The 170,000 hours of extremely sensitive calls were stored on an open web server without any encryption or authentication, leaving personal information entirely within the reach of anyone with a web browser.

Telephone calls to the MEDICALL help service have been stored as WAV audio files on an unsecured server. Photo via @ b9AcE. pic.twitter.com/KlkPmvORft

– @mikko (@mikko) February 18, 2019

Computer Sweden listened to some recordings after trying to limit the exposure, ie to wait for the site to be secure. The calls included sensitive information about patients' illnesses and conditions, medications and medical history. In some examples, people had described the symptoms of their children and given their social security number.
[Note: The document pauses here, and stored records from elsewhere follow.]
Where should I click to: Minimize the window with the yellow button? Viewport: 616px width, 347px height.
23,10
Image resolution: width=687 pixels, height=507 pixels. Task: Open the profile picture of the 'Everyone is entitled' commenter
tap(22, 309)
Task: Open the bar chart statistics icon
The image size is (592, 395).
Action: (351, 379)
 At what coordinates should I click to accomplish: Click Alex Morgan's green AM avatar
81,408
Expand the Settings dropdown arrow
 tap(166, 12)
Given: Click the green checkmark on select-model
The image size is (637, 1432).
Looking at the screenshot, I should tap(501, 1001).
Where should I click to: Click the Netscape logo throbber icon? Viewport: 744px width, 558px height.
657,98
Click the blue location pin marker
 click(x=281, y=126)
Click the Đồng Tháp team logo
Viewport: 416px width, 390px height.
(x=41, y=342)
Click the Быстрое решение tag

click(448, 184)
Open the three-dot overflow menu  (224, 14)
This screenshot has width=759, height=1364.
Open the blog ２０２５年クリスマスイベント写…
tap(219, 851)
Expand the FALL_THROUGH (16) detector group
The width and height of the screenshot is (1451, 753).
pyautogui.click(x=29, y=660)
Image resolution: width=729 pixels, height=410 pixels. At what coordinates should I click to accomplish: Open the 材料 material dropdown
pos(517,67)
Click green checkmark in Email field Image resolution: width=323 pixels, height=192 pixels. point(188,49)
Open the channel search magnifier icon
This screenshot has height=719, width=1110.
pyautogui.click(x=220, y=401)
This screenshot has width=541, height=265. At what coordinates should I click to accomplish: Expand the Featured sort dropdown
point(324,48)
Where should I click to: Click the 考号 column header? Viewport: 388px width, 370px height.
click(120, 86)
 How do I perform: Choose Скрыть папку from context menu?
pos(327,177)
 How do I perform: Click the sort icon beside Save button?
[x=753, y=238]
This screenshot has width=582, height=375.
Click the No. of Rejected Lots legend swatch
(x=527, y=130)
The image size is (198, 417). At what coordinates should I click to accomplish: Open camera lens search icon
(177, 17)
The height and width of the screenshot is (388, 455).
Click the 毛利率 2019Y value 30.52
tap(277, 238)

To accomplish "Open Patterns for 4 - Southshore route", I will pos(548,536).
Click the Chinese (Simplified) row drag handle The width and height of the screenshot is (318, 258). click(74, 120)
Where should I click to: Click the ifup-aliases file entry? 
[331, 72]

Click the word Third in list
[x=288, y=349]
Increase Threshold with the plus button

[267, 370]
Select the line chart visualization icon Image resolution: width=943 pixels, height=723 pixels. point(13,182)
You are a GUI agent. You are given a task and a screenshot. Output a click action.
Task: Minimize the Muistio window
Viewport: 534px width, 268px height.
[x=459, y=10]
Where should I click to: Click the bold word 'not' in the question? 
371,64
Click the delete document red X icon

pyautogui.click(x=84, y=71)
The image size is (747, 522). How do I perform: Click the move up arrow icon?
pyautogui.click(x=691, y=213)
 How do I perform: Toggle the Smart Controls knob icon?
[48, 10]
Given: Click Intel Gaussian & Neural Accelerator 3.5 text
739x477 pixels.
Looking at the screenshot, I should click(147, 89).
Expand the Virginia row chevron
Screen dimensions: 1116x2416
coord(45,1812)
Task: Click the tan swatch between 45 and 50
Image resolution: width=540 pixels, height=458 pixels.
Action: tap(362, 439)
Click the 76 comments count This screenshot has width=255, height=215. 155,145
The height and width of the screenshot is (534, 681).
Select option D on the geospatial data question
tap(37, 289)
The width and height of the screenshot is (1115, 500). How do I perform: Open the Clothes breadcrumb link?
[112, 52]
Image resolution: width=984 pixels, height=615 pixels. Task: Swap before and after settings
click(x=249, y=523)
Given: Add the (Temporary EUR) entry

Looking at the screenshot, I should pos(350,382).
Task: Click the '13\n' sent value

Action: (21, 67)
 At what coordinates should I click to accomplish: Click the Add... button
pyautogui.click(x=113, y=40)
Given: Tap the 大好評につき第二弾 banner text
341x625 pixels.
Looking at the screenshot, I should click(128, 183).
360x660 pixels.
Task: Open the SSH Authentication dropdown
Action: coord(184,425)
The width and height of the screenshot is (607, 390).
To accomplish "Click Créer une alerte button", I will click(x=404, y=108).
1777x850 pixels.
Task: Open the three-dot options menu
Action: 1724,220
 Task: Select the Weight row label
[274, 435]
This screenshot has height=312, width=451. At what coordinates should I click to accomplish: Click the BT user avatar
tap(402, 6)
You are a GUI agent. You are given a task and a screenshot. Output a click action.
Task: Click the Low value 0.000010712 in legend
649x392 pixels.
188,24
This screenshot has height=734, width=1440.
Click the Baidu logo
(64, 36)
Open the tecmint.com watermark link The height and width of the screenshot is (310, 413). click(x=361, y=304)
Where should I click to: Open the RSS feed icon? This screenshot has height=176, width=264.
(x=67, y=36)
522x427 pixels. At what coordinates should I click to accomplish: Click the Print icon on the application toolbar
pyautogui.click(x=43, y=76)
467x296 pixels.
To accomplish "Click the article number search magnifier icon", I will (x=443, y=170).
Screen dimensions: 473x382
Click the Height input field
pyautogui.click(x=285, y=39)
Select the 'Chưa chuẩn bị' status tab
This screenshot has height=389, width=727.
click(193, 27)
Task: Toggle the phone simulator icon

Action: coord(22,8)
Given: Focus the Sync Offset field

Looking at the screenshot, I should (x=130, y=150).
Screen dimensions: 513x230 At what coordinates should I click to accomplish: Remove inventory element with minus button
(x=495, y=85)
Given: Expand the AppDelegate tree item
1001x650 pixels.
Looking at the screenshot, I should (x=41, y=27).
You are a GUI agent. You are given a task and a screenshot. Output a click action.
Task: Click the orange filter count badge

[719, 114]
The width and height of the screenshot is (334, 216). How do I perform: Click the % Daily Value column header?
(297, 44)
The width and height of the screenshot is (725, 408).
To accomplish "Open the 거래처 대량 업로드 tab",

Some files include the phone numbers from which calls were made. Approximately 57,000 numbers appear in the database, many of which are callers' personal numbers, making it easy to match information with a particular person.

We still do not know how long the calls were available, who is at the origin of the violation and if bad actors have already had access to the information.

However, it appears that the divulged calls were all made to the contractor of 1177 Vårdguiden, Medicall, a Thai-based company owned by Swedes. Davide Nyblom, President and CEO of Medicall, denied that this happened despite the many contradictory evidence.

The magnitude and incompetence of the data breach is staggering and it is more than likely that an inquiry will be opened on the issue – especially given the clear position of the GDPR on how personally identifiable information should be processed.